This data set from Goodreads links provides information about more than 10,000 books, across multiple categories such as title, length, language, average Goodreads rating, and more.
Project Idea: We were interested in this dataset (from Goodreads, found here) because it could be utilized by programming and cataloging librarians who schedule book clubs and discussions or utilized to understand who buys books throughout the year. It could also be used by book publishers who are seeking to understand trends that happen throughout the year for marketing and sales purposes.
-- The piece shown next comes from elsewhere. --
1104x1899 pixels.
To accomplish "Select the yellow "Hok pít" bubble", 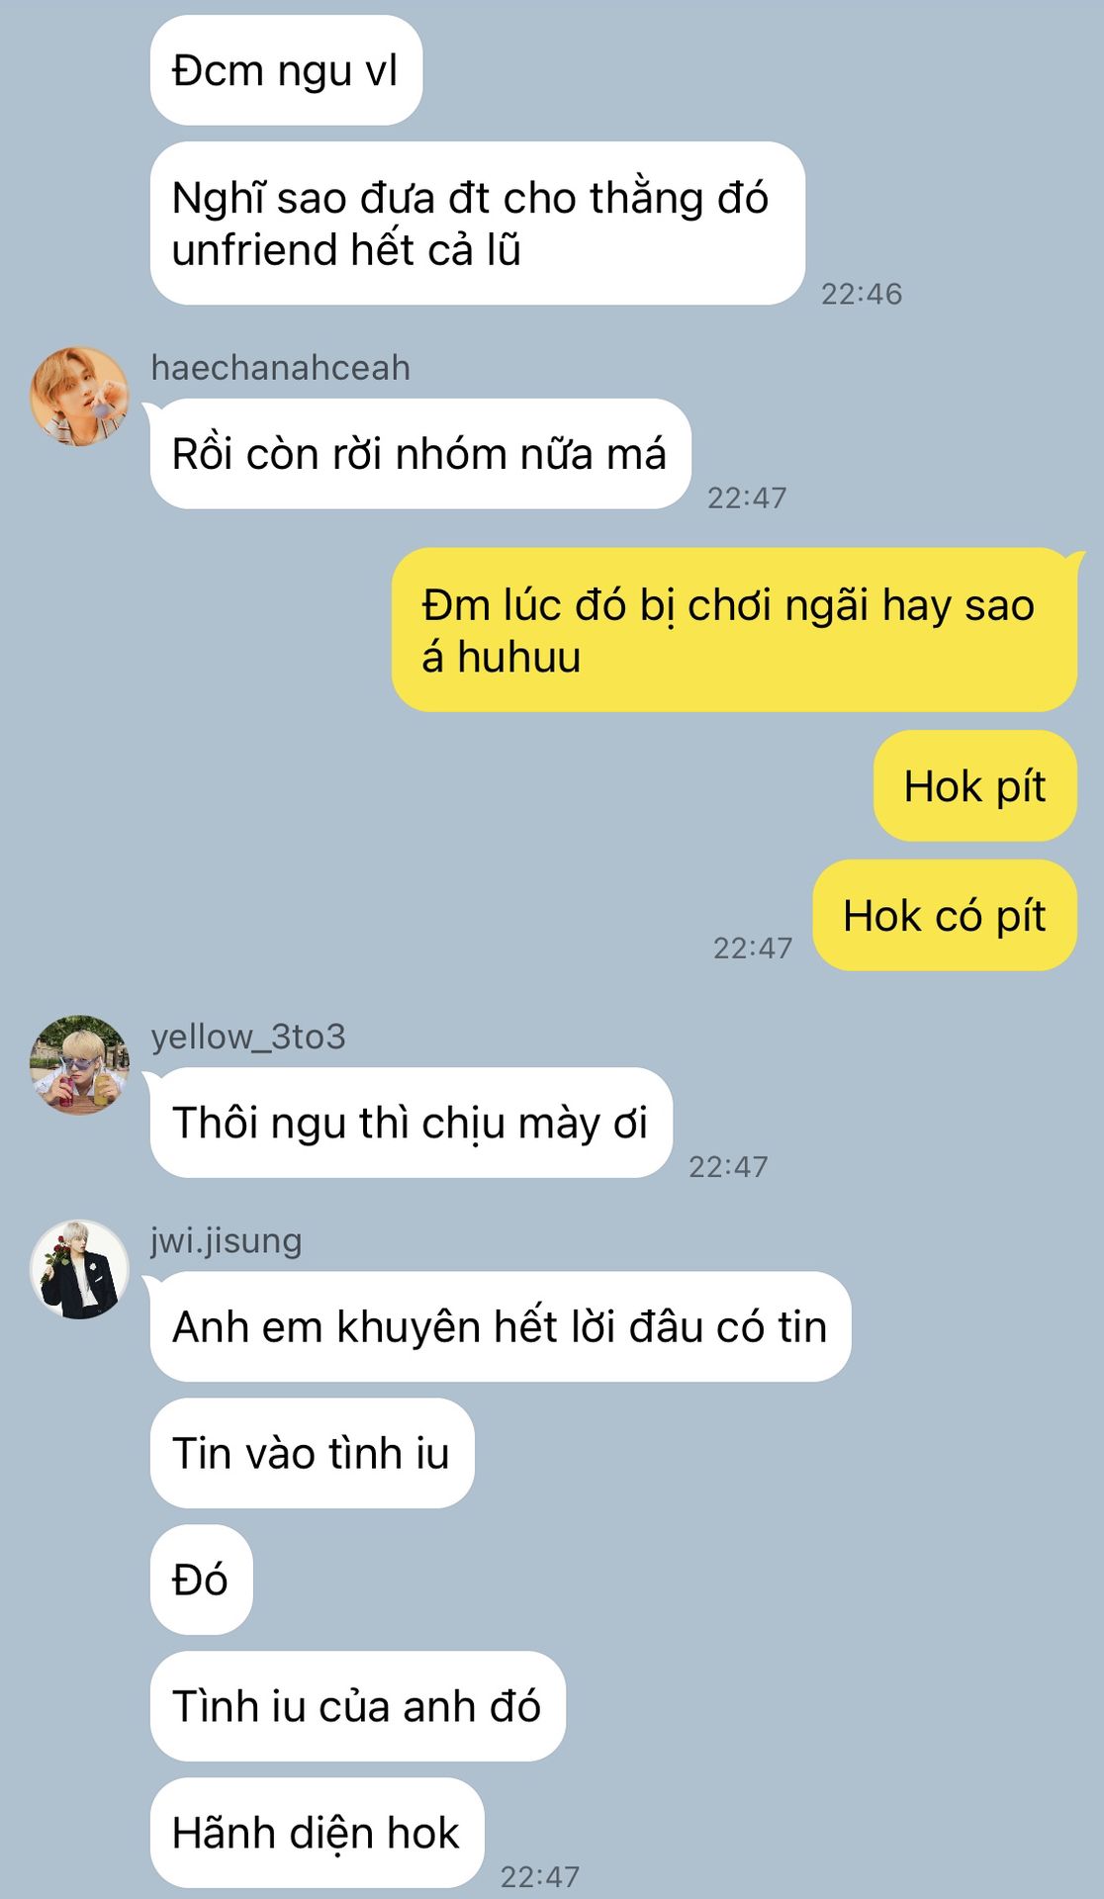I will [975, 786].
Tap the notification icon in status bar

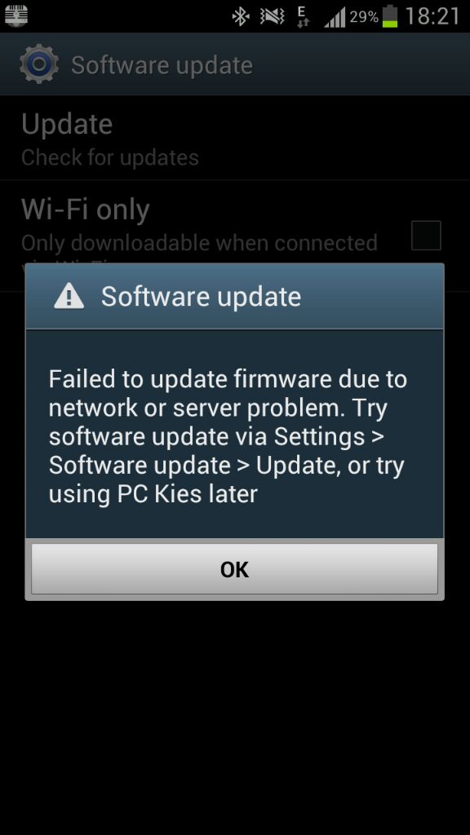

Consumers who are looking for books that are rated highly by readers who are similar in habit to themselves could also be interested in this data, as well as authors who may be trying to identify the appropriate time of year to release a book or pitch it to publishers and agents.
These unique audiences can learn the following items about books they are searching: What time of year is most popular for reading; what time of year is most popular in specific genres; what time of year are most books published; when are specific genres published most often; when do Goodreads users most often find the time to rate books; and potential correlations between genres and the seasons/months they are most popular or most highly rated.
Project Questions: As shown in our presentation, a variety of questions were examined while viewing this dataset. The major questions the group sought to answer were:
RQ1: What publishers are most prolific in this dataset?
RQ2: Which publishers on the list produce the longest books?
RQ3: Are there certain words that appear more frequently in this dataset? Are these easier to understand in a word cloud, or a chart?
RQ4: Do the number of pages in a book correlate to the number of reviews it receives?
RQ5: What are the average number of pages in books in this dataset? Does it change if we’re looking at the Top 100 books versus the Bottom 100 books?
RQ6: Do books receive different ratings based on the time of year they’re read?
RQ7: Are more books published during certain types of the year?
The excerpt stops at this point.